WORK TO BE COMPLETED: Return the complete listing without omission.

DATA EXTRACTS:
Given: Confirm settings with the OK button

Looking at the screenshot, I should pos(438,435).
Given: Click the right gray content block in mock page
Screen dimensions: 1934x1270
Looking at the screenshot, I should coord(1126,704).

ANSWER FOR THE TASK:
Given: Confirm settings with the OK button

Looking at the screenshot, I should pos(438,435).
Given: Click the right gray content block in mock page
Screen dimensions: 1934x1270
Looking at the screenshot, I should coord(1126,704).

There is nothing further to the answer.